Abstract
Chih-Wei Chang
Abstract
Body Sulfated glycosaminoglycans (GAGs) are important biological molecules, a number of which, for example heparin, Fondaparinux Sodium (ARIXTRA®) and Pentosan Polysulfate Sodium (ELMIRON®), have been in clinical use for decades. A key step in the preparation of homogeneous sulfated carbohydrates is efficient, reproducible and scalable chemical O- and N-sulfation method. A significant difficulty that arises during attempts to sulfate polyfunctional substrates using conventional approaches is incomplete conversion and unpredictable outcome.
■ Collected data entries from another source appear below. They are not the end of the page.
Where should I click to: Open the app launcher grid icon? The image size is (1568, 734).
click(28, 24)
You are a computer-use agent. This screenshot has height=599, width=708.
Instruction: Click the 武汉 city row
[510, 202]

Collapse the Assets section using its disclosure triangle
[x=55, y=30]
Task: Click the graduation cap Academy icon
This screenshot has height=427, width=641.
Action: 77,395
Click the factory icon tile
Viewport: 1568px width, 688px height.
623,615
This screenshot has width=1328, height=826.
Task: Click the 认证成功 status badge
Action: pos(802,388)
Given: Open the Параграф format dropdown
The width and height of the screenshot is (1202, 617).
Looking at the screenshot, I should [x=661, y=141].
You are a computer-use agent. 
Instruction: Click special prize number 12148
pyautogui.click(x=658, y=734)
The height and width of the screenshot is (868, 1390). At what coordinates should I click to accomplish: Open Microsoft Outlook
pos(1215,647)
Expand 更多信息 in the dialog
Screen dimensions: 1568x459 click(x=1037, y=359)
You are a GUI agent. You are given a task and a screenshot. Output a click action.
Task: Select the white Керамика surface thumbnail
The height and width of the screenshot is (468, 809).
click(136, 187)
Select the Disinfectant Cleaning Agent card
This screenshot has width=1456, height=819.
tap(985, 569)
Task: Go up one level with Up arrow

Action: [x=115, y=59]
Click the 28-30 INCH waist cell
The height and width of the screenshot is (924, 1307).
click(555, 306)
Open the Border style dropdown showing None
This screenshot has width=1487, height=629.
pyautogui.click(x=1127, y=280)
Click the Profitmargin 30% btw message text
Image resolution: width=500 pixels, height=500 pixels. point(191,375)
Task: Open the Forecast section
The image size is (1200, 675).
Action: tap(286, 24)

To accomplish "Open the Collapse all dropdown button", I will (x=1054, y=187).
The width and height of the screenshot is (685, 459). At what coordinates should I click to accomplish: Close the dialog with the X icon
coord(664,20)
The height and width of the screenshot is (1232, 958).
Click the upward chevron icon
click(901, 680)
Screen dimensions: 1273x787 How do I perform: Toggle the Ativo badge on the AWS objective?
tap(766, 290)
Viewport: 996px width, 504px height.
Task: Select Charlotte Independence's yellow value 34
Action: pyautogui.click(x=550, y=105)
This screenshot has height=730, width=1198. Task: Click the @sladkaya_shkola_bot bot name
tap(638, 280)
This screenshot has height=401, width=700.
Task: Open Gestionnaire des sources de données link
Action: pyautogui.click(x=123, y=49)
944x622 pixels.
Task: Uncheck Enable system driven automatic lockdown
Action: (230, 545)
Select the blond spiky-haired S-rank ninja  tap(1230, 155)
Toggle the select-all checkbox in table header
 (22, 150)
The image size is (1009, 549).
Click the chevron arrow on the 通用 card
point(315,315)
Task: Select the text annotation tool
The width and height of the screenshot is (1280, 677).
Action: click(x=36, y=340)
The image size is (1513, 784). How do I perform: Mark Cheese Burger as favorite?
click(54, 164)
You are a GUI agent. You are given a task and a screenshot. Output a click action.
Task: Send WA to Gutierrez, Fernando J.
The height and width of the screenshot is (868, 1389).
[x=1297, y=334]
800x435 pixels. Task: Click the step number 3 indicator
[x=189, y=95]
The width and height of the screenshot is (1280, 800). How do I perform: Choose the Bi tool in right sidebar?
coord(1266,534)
In this presentation we describe a new chemical sulfation method [1] successfully applied to O- and N-sulfation of a wide range of substrates for synthesis of a library of discrete homogeneous heparan sulfate fragments ranging from mono to octa-saccharides which has been exploited to uncover the specific binding interactions of pure GAG fragments with proteins and in metalloorganic complexes [2,3,4]. In the meantime we exploited this new method to acquire a library of densely sulfated GAG mimetics as potent inhibitors of EV71 infection [5]. We also successfully extended this new protocol to sulfate a polyol substrate on a scale of 232 grams in the academic lab and transferred the technology to GMP production (7 kg scale) of a lead drug candidate currently in a human clinical trial for therapeutic development against sepsis.